Working the Night Shift May Up Women's Risk for Ovarian Cancer
Since the world does not stop at five in the evening, many people are happy to take the late shift. Unfortunately, the night shift also is linked with higher rates of breast cancer, and the International Agency for Research on Cancer have even gone so far as to call the night shift a cancer-causing agent. A recent study published by researchers from the University of Cologne in Germany has found that working the night shift is linked to a significantly higher rate of ovarian cancer.
The study was conducted with 3,322 women in total. Among the total group of women, 1,101 women had the most common type of advanced ovarian cancer, 389 had a borderline disease and 1,832 women served as healthy controls. All of the women were between the ages of 35 and 74, and each was asked about the hours they worked, particularly on whether they had over worked the night shift.
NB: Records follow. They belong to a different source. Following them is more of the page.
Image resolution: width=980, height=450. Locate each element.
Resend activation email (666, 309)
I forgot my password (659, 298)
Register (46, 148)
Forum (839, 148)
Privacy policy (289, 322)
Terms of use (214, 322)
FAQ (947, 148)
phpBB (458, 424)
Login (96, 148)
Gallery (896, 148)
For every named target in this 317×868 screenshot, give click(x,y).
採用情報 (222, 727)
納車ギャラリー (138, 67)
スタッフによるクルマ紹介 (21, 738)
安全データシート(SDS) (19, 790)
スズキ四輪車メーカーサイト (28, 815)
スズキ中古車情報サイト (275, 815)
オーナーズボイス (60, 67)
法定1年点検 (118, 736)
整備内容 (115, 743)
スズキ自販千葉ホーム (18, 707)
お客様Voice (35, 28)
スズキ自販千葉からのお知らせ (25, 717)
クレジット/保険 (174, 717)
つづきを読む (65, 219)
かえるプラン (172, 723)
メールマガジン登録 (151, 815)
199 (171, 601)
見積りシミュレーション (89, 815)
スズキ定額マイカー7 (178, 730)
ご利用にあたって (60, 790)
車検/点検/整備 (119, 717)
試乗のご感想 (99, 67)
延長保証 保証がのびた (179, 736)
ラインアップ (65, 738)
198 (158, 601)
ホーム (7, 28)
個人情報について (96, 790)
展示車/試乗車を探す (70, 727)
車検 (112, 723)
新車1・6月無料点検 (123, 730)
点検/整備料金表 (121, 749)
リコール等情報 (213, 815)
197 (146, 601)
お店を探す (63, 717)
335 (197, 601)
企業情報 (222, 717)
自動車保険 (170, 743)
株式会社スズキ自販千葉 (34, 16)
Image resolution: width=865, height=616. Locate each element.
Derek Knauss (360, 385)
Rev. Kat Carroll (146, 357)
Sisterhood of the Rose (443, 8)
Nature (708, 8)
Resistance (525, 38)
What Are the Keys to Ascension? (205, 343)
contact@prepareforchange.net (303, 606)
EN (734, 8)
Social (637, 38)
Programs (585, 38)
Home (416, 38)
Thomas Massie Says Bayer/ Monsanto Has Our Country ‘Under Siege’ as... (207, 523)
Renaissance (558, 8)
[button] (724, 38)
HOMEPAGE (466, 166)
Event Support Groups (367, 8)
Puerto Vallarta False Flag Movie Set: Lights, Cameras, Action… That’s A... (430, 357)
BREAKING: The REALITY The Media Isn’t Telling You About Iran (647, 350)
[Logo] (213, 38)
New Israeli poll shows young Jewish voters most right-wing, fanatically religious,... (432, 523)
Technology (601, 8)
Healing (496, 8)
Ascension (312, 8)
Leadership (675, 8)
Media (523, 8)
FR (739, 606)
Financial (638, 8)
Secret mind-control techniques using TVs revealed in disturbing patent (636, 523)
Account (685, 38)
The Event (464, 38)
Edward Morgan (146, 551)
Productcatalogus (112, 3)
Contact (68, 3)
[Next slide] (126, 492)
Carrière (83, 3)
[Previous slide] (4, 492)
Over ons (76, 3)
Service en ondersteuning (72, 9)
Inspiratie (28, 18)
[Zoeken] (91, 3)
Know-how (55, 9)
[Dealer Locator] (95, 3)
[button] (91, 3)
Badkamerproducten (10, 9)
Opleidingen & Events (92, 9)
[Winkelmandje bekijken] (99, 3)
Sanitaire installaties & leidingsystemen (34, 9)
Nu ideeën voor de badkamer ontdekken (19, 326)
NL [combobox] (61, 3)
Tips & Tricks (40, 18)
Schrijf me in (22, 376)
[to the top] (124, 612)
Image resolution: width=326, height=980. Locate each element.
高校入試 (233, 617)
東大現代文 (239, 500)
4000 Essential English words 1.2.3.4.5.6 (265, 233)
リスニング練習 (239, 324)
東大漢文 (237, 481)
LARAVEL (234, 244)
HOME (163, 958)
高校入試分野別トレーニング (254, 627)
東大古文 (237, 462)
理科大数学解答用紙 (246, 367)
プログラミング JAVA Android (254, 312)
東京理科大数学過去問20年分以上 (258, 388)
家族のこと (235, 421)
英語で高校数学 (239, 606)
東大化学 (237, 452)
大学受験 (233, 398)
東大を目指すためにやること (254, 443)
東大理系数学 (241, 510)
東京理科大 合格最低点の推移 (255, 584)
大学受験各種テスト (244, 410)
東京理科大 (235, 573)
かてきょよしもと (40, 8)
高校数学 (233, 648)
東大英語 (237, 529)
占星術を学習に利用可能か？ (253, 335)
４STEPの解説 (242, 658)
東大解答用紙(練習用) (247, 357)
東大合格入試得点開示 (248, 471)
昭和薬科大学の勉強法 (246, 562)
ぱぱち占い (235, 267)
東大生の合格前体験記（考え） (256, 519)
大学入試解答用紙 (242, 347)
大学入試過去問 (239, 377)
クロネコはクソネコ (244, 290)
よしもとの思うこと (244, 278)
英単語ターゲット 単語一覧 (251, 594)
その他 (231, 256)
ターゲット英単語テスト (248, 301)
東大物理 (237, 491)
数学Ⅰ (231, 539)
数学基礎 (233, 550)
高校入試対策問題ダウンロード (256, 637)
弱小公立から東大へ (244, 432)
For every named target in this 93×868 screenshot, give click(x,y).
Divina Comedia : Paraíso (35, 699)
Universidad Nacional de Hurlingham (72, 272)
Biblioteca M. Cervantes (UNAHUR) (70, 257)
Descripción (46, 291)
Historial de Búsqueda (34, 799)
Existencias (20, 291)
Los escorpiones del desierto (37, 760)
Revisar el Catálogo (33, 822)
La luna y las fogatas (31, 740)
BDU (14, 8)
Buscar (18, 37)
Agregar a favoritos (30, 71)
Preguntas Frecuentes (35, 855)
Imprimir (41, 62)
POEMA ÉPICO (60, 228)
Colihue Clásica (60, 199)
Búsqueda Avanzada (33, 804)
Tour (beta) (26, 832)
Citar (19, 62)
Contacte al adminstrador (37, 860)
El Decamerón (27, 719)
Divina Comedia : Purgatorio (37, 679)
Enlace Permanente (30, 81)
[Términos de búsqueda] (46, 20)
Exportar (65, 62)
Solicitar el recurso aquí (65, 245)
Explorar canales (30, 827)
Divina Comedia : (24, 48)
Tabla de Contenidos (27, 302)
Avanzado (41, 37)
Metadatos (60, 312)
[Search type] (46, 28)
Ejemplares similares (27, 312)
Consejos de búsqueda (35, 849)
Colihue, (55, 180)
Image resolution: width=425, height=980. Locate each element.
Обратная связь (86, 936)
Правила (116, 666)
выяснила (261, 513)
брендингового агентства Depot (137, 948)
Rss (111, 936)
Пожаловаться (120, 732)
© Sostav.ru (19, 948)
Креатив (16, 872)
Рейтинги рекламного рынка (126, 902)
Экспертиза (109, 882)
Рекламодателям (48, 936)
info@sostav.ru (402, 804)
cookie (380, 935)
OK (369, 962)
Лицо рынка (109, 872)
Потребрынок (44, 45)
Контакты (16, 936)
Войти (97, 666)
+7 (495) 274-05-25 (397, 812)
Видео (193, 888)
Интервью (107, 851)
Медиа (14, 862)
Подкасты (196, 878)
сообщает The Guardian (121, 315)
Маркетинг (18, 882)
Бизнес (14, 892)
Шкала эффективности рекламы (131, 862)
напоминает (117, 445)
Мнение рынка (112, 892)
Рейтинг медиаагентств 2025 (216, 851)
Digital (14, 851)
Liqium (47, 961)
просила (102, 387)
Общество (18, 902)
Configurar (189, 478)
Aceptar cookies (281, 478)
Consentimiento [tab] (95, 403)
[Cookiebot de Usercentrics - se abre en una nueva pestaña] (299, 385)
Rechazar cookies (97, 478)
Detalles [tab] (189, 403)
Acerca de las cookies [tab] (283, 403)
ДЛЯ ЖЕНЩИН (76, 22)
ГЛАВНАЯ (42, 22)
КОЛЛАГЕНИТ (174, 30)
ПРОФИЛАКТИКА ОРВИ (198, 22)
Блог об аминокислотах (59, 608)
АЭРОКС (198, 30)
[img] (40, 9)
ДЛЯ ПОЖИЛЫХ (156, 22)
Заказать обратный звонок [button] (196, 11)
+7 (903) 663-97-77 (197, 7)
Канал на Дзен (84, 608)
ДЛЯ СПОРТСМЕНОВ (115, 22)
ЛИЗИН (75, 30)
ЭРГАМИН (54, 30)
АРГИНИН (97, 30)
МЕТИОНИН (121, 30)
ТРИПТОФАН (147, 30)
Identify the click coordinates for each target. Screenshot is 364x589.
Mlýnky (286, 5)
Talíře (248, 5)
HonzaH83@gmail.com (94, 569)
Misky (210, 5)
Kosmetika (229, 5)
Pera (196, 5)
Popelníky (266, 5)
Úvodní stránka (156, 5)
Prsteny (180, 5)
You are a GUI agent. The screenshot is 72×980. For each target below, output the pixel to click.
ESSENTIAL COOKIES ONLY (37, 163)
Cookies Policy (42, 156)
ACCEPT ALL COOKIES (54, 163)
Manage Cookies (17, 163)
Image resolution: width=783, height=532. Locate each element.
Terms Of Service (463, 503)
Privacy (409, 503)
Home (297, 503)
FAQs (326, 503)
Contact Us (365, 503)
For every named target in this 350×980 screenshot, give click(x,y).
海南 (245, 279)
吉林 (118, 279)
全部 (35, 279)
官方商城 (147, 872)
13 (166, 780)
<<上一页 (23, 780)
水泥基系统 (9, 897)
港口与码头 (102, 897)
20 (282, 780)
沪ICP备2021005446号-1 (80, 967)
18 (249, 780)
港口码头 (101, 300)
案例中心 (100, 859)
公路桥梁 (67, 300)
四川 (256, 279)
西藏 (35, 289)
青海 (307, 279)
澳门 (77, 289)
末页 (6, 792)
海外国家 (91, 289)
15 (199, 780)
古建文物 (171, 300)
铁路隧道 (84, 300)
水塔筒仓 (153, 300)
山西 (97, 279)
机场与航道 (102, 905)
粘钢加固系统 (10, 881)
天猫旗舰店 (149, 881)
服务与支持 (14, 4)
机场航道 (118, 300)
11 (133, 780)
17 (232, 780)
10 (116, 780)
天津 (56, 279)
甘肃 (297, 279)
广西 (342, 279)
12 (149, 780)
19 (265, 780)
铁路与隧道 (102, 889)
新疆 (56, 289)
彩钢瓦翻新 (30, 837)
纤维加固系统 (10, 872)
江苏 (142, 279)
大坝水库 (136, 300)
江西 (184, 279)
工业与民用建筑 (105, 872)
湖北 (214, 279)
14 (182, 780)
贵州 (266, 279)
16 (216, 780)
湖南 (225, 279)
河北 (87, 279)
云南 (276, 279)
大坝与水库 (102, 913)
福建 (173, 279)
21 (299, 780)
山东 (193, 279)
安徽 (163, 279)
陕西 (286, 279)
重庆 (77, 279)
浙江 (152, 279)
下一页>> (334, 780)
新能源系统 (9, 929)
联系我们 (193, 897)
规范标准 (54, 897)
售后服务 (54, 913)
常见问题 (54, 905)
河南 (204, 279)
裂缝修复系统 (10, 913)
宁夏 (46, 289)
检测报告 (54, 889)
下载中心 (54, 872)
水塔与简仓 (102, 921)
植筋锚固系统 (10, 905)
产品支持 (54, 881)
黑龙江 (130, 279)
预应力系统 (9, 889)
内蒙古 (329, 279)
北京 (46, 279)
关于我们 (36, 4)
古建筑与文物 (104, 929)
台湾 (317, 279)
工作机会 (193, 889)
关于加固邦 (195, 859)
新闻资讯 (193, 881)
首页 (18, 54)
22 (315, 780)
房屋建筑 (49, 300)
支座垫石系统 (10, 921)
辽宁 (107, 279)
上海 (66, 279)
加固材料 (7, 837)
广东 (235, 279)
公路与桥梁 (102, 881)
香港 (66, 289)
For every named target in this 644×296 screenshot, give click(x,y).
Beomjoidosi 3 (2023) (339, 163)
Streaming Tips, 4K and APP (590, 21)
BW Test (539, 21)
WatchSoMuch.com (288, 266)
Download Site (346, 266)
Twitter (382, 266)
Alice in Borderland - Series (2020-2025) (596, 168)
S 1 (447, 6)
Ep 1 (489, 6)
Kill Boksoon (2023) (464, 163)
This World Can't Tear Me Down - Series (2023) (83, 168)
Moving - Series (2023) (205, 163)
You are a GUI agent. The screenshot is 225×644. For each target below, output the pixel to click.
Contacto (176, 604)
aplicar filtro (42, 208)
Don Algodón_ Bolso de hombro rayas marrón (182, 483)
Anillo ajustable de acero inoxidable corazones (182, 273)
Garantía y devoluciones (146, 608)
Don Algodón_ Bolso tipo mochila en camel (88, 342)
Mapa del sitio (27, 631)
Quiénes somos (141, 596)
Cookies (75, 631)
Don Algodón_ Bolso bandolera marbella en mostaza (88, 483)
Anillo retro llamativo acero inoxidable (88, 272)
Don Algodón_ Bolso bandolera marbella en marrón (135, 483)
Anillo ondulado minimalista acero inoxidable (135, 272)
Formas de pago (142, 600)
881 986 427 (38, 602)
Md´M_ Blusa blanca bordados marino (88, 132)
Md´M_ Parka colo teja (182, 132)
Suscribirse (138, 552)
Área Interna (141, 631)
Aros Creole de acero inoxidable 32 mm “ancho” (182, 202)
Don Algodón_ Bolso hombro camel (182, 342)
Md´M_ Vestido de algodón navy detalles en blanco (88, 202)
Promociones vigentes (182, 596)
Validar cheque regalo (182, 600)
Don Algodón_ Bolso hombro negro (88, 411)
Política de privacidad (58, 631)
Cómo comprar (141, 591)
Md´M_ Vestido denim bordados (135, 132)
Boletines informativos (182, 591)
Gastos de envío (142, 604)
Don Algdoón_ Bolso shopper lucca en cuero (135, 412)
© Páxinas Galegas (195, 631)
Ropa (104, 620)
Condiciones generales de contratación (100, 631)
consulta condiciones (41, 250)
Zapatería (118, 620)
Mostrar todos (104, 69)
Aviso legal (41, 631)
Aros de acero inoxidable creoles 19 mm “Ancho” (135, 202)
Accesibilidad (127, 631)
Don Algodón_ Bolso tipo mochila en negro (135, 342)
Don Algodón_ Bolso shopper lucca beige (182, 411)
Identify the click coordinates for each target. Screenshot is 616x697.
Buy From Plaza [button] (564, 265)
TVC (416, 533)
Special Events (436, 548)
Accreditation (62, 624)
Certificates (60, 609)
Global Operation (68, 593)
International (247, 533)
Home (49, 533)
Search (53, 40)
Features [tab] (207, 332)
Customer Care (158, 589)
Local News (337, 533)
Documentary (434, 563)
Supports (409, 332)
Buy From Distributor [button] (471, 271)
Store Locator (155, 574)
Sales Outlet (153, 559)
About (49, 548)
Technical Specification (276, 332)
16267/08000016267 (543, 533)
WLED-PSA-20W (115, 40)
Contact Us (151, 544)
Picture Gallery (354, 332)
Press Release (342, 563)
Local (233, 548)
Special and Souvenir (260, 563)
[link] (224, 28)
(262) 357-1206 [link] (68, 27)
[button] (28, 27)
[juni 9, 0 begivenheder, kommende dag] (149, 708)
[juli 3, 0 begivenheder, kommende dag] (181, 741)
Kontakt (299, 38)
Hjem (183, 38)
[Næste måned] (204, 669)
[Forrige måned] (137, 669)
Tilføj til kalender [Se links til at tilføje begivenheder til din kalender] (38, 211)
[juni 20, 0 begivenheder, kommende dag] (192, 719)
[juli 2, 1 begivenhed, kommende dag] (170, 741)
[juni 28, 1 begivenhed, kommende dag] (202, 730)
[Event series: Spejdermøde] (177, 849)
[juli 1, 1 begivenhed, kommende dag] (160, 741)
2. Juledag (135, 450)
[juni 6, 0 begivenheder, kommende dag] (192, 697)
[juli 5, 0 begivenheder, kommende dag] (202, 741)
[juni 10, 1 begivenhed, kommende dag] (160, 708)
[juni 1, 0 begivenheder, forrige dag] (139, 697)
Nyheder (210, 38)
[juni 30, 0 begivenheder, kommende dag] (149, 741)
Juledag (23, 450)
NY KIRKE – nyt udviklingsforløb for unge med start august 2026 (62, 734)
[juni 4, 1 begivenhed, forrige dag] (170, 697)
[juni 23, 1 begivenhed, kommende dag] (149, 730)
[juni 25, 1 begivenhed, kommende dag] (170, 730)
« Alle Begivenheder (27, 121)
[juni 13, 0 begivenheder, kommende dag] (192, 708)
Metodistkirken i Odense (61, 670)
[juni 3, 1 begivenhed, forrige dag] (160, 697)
Thomas C. Erren, the study's researcher, found that, across all groups, the women worked in night shifts for an average of 2.7 to 3.5 years. These jobs were diverse, varying among healthcare, food preparation and service, as well as office and administration support. Women who were 50 years old or older were significantly more likely to have ovarian cancer if they had worked the night shift.
Among the three groups, 26.6 percent of the women with advanced invasive cancer had worked the night shift, 32.4 percent of the women with early stage cancer had worked nights and 22.5 percent of the women who did not have ovarian cancer had worked at night. In total, working the night shift was linked with a 24 percent elevated risk of advanced ovarian cancer, while it was linked with a 49 percent increased risk of the early stage disease.
Women with ovarian cancer were less likely to have taken the birth control pill and tended to have fewer children. The Pill and motherhood are associated with decreasing the risk for ovarian cancer.
Interestingly, Erren, the study author, found that the link for ovarian cancer may be weakened for night owls. While 20 percent of people described themselves as morning people, 29 percent of people said they were night owls. Early birds were both more likely to have advanced cancer and borderline tumors, though the difference was not statistically significant.
It is believed that the link between the night shift and ovarian cancer may be due to a hormone called melatonin. The hormone, which regulates reproductive hormones like estrogen, scavenges the body for free radicals and increases the creation of antioxidants, is normally produced at night, but is suppressed with surrounding light.
The study was published in the journal Occupational and Environmental Medicine.